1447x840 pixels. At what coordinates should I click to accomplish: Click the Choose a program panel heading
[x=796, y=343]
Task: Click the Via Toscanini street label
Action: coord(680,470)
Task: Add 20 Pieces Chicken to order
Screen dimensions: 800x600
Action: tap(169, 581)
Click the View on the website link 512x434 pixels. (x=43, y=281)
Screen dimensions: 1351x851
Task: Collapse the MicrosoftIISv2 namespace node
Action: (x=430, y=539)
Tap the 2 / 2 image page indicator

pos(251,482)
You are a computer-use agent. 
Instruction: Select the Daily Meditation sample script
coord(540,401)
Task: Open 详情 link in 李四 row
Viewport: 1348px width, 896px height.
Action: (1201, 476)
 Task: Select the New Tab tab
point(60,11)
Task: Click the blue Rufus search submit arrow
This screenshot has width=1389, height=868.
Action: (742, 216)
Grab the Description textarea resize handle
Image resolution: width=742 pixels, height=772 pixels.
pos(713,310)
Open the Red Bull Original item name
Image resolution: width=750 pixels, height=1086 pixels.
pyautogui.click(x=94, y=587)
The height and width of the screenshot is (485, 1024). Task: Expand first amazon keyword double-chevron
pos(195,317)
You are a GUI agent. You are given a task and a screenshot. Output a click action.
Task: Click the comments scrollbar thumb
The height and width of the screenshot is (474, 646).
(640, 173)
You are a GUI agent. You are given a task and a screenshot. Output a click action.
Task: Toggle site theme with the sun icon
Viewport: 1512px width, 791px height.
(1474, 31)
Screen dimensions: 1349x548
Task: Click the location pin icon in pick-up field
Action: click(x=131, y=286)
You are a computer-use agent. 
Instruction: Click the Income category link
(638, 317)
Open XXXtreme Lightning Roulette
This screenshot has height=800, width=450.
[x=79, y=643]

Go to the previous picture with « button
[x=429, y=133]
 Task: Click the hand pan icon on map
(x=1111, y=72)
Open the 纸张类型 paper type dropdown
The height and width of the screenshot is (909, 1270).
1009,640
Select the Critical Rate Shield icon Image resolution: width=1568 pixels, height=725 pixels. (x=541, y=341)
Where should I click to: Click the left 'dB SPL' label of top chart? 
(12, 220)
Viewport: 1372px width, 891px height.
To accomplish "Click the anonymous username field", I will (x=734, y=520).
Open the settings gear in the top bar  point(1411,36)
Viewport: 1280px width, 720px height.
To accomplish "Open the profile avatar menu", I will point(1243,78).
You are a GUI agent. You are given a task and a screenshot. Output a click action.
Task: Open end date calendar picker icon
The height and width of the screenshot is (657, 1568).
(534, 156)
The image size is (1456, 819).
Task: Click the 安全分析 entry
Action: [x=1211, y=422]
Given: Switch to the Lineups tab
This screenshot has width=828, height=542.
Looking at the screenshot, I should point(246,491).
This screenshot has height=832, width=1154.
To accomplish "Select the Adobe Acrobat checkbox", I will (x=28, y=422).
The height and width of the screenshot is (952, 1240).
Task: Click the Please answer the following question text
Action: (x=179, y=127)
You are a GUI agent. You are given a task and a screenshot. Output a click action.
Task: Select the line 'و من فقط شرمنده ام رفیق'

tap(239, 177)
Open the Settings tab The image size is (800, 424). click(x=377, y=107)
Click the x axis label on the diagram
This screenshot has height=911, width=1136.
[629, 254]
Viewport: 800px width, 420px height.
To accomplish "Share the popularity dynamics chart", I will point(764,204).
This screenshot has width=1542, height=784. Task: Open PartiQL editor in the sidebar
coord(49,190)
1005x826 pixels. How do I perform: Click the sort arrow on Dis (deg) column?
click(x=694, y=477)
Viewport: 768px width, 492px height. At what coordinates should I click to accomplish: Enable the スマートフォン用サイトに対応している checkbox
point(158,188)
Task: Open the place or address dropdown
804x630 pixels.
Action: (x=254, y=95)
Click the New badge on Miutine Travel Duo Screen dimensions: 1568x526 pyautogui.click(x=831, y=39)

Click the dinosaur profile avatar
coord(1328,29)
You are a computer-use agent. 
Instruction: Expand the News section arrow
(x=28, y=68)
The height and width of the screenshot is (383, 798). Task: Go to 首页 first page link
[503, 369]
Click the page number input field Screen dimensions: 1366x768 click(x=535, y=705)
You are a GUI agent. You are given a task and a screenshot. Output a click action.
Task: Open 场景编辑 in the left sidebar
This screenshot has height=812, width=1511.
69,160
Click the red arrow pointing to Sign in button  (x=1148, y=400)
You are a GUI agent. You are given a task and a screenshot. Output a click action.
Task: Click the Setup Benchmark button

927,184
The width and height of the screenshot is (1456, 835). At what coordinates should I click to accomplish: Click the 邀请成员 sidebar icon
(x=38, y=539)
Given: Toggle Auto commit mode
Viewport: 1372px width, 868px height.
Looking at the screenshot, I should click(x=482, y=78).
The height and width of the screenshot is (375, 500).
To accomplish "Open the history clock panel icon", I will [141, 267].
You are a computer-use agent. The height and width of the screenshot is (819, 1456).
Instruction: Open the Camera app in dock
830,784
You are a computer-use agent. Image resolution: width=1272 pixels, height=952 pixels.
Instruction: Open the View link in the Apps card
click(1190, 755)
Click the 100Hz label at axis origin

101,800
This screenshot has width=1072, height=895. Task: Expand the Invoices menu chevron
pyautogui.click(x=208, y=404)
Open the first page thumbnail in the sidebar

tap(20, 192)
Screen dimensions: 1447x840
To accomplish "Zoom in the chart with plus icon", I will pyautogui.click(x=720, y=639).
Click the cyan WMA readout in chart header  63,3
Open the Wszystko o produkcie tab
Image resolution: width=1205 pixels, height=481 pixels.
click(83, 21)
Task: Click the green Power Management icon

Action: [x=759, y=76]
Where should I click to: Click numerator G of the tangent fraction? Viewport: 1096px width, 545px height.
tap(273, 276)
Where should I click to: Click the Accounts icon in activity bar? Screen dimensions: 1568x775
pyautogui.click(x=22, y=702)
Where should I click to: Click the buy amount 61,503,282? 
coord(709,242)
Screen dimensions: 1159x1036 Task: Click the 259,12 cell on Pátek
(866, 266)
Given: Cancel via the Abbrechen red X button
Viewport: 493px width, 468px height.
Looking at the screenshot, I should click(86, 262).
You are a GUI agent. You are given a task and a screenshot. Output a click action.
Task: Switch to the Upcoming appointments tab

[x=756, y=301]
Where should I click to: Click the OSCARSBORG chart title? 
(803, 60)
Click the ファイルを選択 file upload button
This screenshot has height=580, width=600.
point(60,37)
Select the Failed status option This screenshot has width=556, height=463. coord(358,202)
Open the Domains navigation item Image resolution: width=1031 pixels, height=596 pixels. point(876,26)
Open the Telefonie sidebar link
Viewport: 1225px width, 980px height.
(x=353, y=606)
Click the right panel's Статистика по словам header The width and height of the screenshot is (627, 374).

_ _ _

### Goal
Display every line above that contains the word "coordinates", copying each such line in full.

### The solution
1447x840 pixels. At what coordinates should I click to accomplish: Click the Choose a program panel heading
Viewport: 768px width, 492px height. At what coordinates should I click to accomplish: Enable the スマートフォン用サイトに対応している checkbox
The width and height of the screenshot is (1456, 835). At what coordinates should I click to accomplish: Click the 邀请成员 sidebar icon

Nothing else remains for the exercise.